Information supplied Start Marker

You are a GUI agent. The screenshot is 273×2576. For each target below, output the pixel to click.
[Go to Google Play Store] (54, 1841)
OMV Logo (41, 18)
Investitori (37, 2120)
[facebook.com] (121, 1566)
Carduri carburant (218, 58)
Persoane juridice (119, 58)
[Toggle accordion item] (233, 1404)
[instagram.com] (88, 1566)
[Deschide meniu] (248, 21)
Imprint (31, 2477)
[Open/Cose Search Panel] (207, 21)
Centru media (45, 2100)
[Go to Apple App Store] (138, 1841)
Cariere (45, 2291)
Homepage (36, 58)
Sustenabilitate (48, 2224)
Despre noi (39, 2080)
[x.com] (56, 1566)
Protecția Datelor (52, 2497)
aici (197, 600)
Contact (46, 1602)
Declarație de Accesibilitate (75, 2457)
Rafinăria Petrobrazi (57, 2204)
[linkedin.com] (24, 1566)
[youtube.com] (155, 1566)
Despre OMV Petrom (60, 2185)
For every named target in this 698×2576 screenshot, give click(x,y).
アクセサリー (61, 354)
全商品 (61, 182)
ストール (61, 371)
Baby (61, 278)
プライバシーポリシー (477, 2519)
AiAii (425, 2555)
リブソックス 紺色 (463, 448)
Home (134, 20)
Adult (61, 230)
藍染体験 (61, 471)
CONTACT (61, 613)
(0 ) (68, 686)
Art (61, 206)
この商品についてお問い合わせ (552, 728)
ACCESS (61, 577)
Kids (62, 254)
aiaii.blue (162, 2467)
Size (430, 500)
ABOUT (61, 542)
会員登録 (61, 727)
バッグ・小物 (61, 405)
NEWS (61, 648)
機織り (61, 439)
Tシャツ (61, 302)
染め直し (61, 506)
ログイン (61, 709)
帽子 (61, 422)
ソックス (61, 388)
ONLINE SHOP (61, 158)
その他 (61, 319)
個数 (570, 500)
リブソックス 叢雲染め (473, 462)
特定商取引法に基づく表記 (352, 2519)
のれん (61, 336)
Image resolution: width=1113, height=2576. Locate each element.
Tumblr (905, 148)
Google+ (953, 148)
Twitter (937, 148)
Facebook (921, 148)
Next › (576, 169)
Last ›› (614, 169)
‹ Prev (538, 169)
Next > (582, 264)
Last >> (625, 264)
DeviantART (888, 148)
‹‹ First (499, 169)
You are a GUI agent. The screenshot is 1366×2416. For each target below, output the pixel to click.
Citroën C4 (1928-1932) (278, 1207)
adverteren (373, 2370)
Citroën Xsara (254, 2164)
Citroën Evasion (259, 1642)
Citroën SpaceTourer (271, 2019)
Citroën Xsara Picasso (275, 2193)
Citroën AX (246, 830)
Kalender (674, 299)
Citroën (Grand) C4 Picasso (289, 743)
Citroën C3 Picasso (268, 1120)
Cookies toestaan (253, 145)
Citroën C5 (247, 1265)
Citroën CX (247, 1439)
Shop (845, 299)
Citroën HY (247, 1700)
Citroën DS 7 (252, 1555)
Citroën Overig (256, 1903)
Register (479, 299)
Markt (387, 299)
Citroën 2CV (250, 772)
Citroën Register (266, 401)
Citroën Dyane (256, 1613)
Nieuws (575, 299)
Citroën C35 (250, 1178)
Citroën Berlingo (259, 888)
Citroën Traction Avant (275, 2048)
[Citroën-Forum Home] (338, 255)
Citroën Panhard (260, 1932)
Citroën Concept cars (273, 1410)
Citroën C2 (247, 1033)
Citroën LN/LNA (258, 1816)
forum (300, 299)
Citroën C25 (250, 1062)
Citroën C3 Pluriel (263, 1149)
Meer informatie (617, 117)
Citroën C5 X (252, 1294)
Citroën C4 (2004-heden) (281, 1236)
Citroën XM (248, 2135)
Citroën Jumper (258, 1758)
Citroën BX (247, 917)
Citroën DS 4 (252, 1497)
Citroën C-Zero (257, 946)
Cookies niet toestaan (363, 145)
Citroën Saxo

Information supplied End Marker

Work item: Above are the entries; copy out every line among them that contains the word "toestaan".

Solution to this exercise:
Cookies toestaan (253, 145)
Cookies niet toestaan (363, 145)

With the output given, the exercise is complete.